Set down a true copy of the data, with all pictures left out.
--- Data for this task Enclosed Below ---
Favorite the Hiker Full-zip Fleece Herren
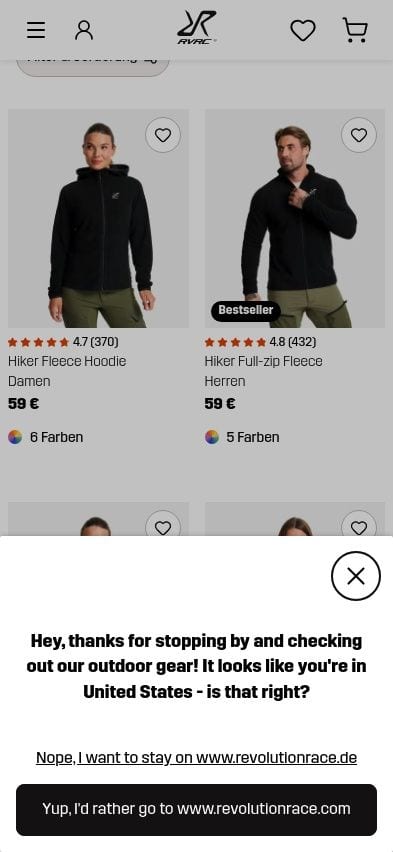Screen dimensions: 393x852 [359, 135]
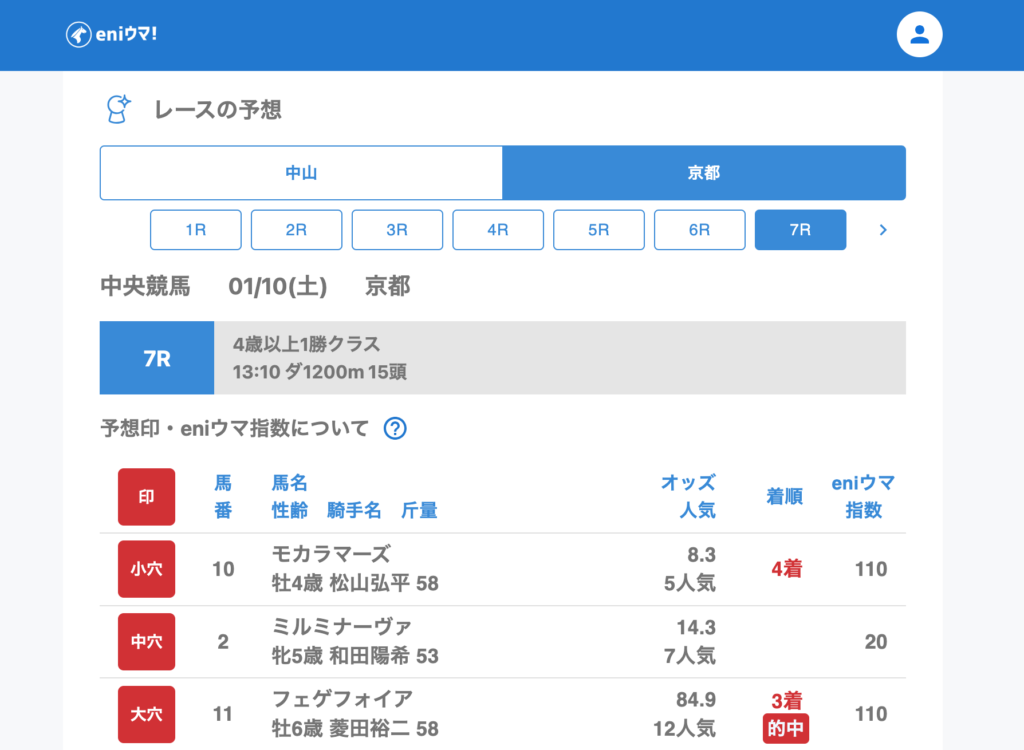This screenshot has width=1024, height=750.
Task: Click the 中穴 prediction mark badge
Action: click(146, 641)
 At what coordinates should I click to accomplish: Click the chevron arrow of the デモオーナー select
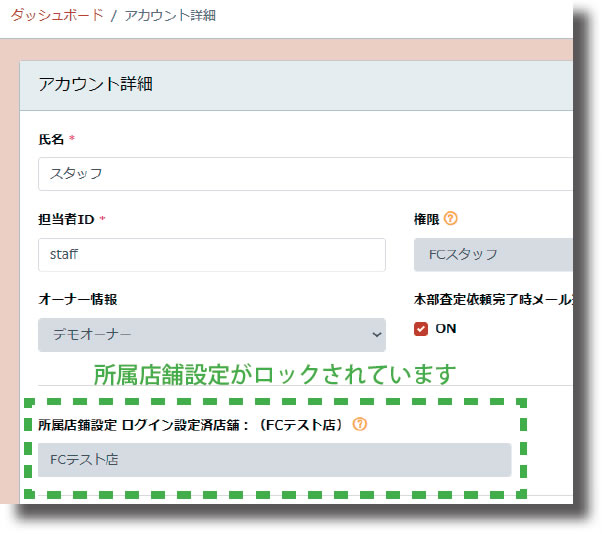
--- End of Enclosed Data for this task ---
*Solved exercise*
Favorite the Hiker Full-zip Fleece Herren
Screen dimensions: 393x852 [359, 135]
This screenshot has width=1024, height=750.
Task: Click the 中穴 prediction mark badge
Action: click(146, 641)
 At what coordinates should I click to accomplish: Click the chevron arrow of the デモオーナー select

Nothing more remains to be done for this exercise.